ANDERLECHT L'info de la soirée venait de Herman Van Holsbeeck : "On a un accord avec Frutos pour un nouveau contrat qui va jusqu'en 2012. Son contrat actuel est prolongé de 2,5 ans. Il est très important pour Anderlecht, aussi bien sur le terrain qu'en-dehors de la pelouse. En fait, cette signature est un gros transfert."

Frutos, qui avait encore joué un rôle capital, hier, se réjouissait de confirmer la nouvelle. "Je suis vraiment content. Le club a toujours été très bien avec moi. Depuis que j'ai signé, on a bien travaillé ensemble. Je suis heureux, ici."

Son geste après le 2-0 en était la preuve. "J'étais ému, oui, dit-il. C'était mon premier match en cinq mois dans ce stade où j'ai vu tellement de rencontres depuis les tribunes. Je suis content de mon match, même si je suis encore en manque de rythme.
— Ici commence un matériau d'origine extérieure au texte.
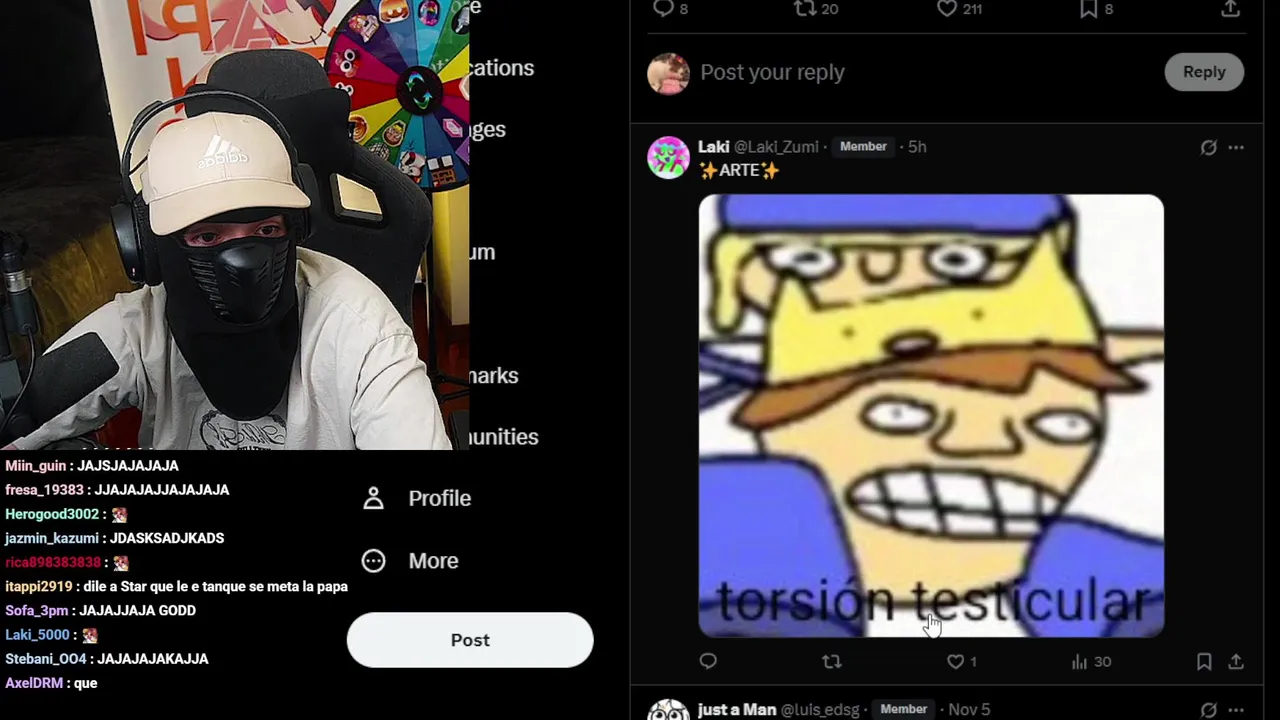Image resolution: width=1280 pixels, height=720 pixels.
Task: Open Grok icon on just a Man post
Action: 1208,710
Mais ça va déjà mieux. Aujourd'hui, j'aurais dû jouer 60 à 70 minutes. Finalement, j'en ai joué 90. On verra quelle sera la réaction demain, mais j'ai bon espoir."

Juhasz : "Le but encaissé ?Je criais trop sur les autres"
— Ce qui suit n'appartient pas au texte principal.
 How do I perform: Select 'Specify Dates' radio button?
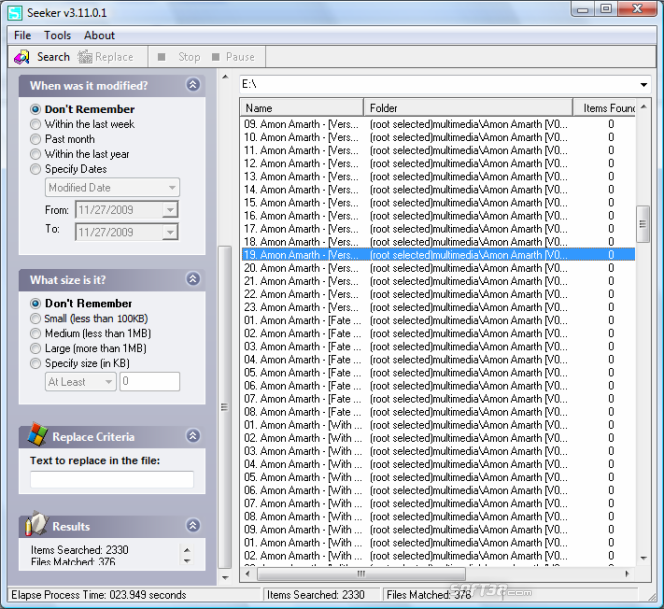[x=36, y=169]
Toutefois, Frutos ne pourra pas jouer trois fois 90 minutes en une semaine. Du moins, selon les médecins. "Je vais commencer par jouer jeudi contre Hapoel, et puis on verra si je suis prêt pour le Cercle."

Dans leurs commentaires d'après-match, tous les joueurs soulignaient l'importance de Frutos. "Merci à eux, disait l'Argentin. Les plus beaux compliments viennent des coéquipiers."
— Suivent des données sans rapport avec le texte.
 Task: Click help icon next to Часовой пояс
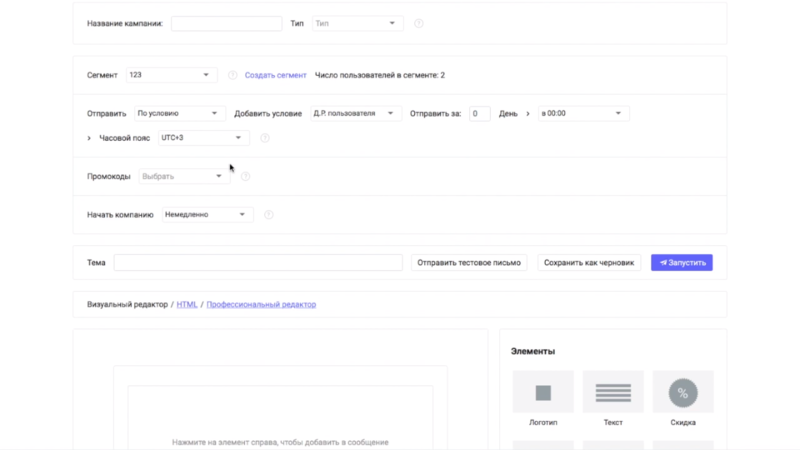[x=265, y=138]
Seul point négatif : il avait écopé de sa deuxième jaune en deux semaines, cette fois-ci pour avoir tenté sa chance sur le centre qui suivait le goal gantois. "Je m'entendais bien avec l'arbitre, et il m'a expliqué qu'il était obligé de me donner la jaune. En effet, sur un coup d'envoi ou un centre après un but, il faut attendre le coup de sifflet de l'arbitre, sinon c'est la jaune."

Un autre déçu était Roland Juhasz, le coupable sur le but gantois. "En fait, j'étais trop perturbé par la remise en jeu, disait-il. Je voyais que mes coéquipiers n'étaient pas concentrés et en criant qu'ils devaient garder leur homme, j'ai négligé le marquage de Ruiz. S'il y avait faute ? J'ai senti quelque chose. Il aurait pu siffler, mais ce n'était pas une grosse faute."